- Shexingshan Town Location in Hunan.
- Coordinates: 27°35′24″N 112°04′46″E﻿ / ﻿27.59000°N 112.07944°E
- Country: People's Republic of China
- Province: Hunan
- Prefecture-level city: Loudi
- District: Louxing District

Area
- • Total: 119 km^{2} (46 sq mi)

Population (2017)
- • Total: 68,300
- • Density: 574/km^{2} (1,490/sq mi)
- Time zone: UTC+8 (China Standard)
- Postal code: 417722
- Area code: 0738

= Shexingshan =

Shexingshan (蛇形山镇 (蛇形山鎮, Shéxíngshān Zhèn)) is a rural town in Louxing District of Loudi, Hunan, China. It has an area of 119 km2 with a population of 68,300 (as of 2017). The town has 37 villages and a community under its jurisdiction.

==History==
Two villages of Zimu () and Gutang () were transferred from Hongshandian Town to Shexingshan in January 2017. The town of Shexingshan was transferred from Shuangfeng County to Louxing on January 24, 2017.

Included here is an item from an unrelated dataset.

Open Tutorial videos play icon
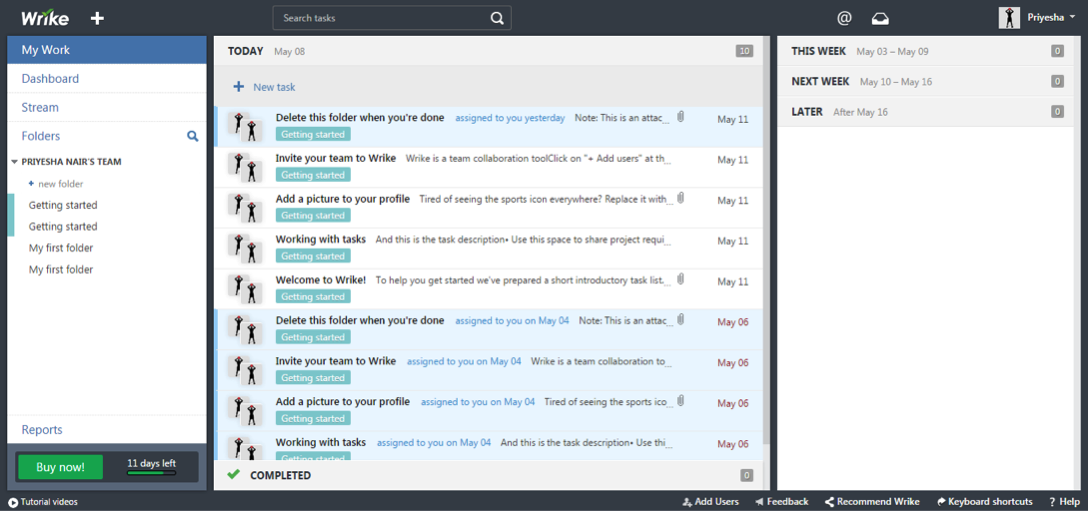The width and height of the screenshot is (1089, 511). (13, 502)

==Administrative divisions==
The town is divided into 57 villages and 2 communities which consist of: Gaowu Community, Lixin Community, Fengshutai Village, Hongfu Village, Caolai Village, Qingling Village, Shexing Village, Fengxing Village, Shiwan Village, Hongqiao Village, Chongkou Village, Tanwan Village, Wanfu Village, Nantang Village, Quankou Village, Qiuhu Village, Dangjia Village, Dingzhu Village, Nidang Village, Qinlun Village, Nichong Village, Shuangquan Village, Quanshan Village, Yueshan Village, Quanchong Village, Xinyang Village, Shanhe Village, Kangnan Village, Jinbu Village, Yaoqiao Village, Hengzhong Village, Gaotang Village, Xinlian Village, Xinhong Village, Nankou Village, Huangjing Village, Huaqiao Village, Tianjing Village, Chidian Village, Risheng Village, Nongsheng Village, Shanmu Village, Shangshanmu Village, Jinxi Village, Dalu Village, Mayang Village, Yanjia Village, Longtanjiang Village, Guangyao Village, Xinzeng Village, Wanqian Village, Qiaojia Village, Baizhu Village, Batang Village, Anshan Village, Quantang Village, Fuzhou Village, Shirui Village, and Xinlai Village (高屋社区、立新社区、枫树台村、洪福村、曹来村、青岭村、蛇形村、凤形村、石湾村、洪桥村、冲口村、檀湾村、万富村、南塘村、泉口村、秋湖村、当家村、丁祝村、泥凼村、秦仑村、泥冲村、双泉村、泉山村、越山村、泉冲村、新洋村、杉河村、康南村、进步村、姚桥村、恒中村、高塘村、新连村、新红村、南口村、黄井村、花桥村、天井村、赤典村、日升村、农升村、杉木村、上杉木村、金溪村、大路村、麻洋村、鄢家村、龙潭江村、光耀村、新增村、万乾村、乔家村、白竹村、坝塘村、鞍山村、泉塘村、扶洲村、世瑞村、新来村).

==Geography==
The town shares a border with Hongshandian Town to the west, Xingzipu Town to the east, Wanbao Town to the northwest, Maotian Town to the northeast, and Zoumajie Town to the south.

The highest point in the town is Mount Baishiyan (白石岩) which stands 343 m above sea level.

==Transportation==
===Expressway===
G60 Shanghai–Kunming Expressway passes across the town north to south.

===Railway===
Loudi–Shaoyang railway runs north-south through the west of the town.